“Born this Way” di Lady Gaga è un inno LGBT+ da quando uscì nel 2011. Per molti della mia generazione è stata la canzone che ha accompagnato i primi tentativi di coming out con amici e parenti. Per chi più, chi meno, è stata una canzone che ci ha confortati nella confusione di venire a patti con la nostra sessualità e identità di genere. Ti senti meno in difetto quando ti viene detto che “sei nato così” e quindi parte di un mondo che ti ha voluto e creato. Non è né una colpa, né un peccato.
“Born this way”: il perché lo usiamo.
“Born this Way” è la retorica che utilizziamo spesso con persone ciseteronormate per dare una spiegazione del nostro essere atipici (come se ci fosse bisogno di giustificazioni o spiegazioni); è la retorica con cui rispondiamo a chi ci accusa di essere peccatori, dei pervertiti o che questa parte della nostra identità sia un capriccio e la scelta di non voler aderire alle norme sociali. Dopotutto, se siamo “nati così”, non ci possiamo far nulla ed è indipendente dalla nostra volontà.
In questo modo non stiamo facendo altro che aderire alla narrazione omobitransfobica implicante che essere queer (utilizzato come termine ombrello) sia una sfortuna e qualcosa che, se potessimo scegliere, non vorremmo mai essere. Per questo funziona bene. Per le persone omobitransfobiche noi siamo solo degli sfortunati da compatire.
Il problema con le sessualità bi-, pan- e le identità fluide
Molte persone queer sicuramente si sentiranno “born this way” e si ricorderanno di essere gay, bi o non-cis sin da piccolissimi. Ma dire che sia così per tutti potrebbe essere invece un errore fatale.

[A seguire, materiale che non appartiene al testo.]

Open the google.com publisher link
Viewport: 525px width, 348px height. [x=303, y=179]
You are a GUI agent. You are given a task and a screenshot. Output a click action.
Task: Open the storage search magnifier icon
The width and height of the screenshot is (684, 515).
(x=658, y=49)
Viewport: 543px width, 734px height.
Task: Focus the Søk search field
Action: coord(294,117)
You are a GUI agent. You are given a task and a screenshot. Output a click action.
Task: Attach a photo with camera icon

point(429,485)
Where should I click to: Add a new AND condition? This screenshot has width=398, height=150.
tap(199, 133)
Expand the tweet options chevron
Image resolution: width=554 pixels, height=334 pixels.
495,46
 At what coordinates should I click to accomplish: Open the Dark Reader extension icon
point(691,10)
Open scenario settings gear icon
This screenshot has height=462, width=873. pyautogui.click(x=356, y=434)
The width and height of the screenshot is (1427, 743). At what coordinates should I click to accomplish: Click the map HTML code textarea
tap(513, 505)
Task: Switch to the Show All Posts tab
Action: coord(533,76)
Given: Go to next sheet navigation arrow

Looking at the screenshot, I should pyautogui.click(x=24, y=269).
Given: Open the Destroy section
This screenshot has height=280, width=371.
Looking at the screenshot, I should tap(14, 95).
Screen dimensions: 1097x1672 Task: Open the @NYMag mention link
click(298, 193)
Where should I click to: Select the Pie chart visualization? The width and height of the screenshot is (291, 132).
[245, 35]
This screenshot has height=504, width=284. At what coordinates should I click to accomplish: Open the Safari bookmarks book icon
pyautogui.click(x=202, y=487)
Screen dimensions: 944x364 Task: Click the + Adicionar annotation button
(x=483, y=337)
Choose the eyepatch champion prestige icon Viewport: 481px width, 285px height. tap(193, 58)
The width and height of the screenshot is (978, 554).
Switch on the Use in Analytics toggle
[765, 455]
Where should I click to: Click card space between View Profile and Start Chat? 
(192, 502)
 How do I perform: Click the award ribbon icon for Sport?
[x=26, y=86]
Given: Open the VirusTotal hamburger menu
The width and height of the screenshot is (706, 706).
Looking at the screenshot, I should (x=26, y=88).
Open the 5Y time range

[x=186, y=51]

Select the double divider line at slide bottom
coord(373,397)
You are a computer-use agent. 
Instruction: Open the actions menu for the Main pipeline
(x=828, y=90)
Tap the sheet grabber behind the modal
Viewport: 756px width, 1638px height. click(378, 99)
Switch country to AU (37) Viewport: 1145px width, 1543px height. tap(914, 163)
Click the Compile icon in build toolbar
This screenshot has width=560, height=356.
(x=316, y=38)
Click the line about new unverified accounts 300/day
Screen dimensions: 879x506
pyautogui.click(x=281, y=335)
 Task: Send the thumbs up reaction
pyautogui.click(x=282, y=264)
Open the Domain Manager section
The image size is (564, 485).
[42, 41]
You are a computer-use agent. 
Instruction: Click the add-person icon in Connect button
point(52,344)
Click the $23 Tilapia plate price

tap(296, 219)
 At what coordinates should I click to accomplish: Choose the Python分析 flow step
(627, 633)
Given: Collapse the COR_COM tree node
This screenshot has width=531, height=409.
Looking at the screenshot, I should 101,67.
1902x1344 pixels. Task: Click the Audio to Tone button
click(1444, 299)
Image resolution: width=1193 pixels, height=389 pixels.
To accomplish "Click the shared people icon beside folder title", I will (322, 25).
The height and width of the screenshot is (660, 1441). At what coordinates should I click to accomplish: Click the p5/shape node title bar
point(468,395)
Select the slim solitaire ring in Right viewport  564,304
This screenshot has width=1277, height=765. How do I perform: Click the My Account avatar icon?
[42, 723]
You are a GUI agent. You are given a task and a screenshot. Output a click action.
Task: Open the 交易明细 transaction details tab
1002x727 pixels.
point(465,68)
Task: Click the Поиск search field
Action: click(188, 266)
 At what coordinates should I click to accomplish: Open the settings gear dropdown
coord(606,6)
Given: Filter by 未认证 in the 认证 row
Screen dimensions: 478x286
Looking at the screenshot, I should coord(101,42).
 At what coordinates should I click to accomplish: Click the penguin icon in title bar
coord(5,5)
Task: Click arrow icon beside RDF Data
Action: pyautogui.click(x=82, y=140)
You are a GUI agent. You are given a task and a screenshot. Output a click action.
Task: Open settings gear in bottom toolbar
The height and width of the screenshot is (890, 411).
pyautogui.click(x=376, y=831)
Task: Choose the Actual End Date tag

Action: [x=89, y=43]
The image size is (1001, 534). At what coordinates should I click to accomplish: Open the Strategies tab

Pensare che gay “si nasce” renderebbe la sessualità monolitica, inalterabile e di matrice biologica. Anche su questo blog abbiamo trattato una ricerca sulle presunte “origini” dell’omosessualità. Gli scienziati hanno osservato per decadi la vita sessuale di roditori e primati per carpire qualche forma di verità anche sulla sessualità umana.
Per alcuni, a volte, si tratta anche di una scelta: di avere una mente aperta; di permettersi di esplorare; di vivere una vita al di fuori della normatività.
È poi giusto affermare che “si nasce così”, da un punto di vista scientifico?
Non esattamente.
Anzi, alcuni definiscono questa teoria come “essenzialista”, e chiunque abbia letto un po’ di gender studies saprà che bisogna essere cauti con qualsiasi cosa venga definita così.
“Born this Way” è una retorica che ci fa sentire veri ed autentici, non intaccati dall’apprendimento o dalla socializzazione. Ma la cosa bella è che siamo validi anche senza una giustificazione scientifica.
Per quanto riguarda invece le scienze dure, la questione si fa più complessa. Prima di tutto, per quanti studi troverete che affermano una cosa, ne esisteranno altrettanti che affermano invece il contrario. La biologa e femminista Anne Fausto-Sterling dedica un intero libro, “Sexing the body: Gender Politics and the Costruction of Sexuality“, alla spiegazione dei problemi sugli esperimenti in laboratorio e di tutte le variabili che non vengono prese in considerazione.
Conclusione
Vorrei concludere dicendo che non siamo costretti all’utilizzo di questo tipo di retorica per ottenere diritti e rispetto. Le persone ciseteronormate non devono avere pena di noi, come se fossimo dei poveri malati a cui “concedere” dei diritti. Quello che ci serve è che venga rispettata la nostra capacità di autodeterminarci e che ci venga garantita la libertà di divergere dalle aspettative delle norme ciseterosessiste, sia che si percepisca come una caratteristica innata, sia che sia frutto di una nostra decisione.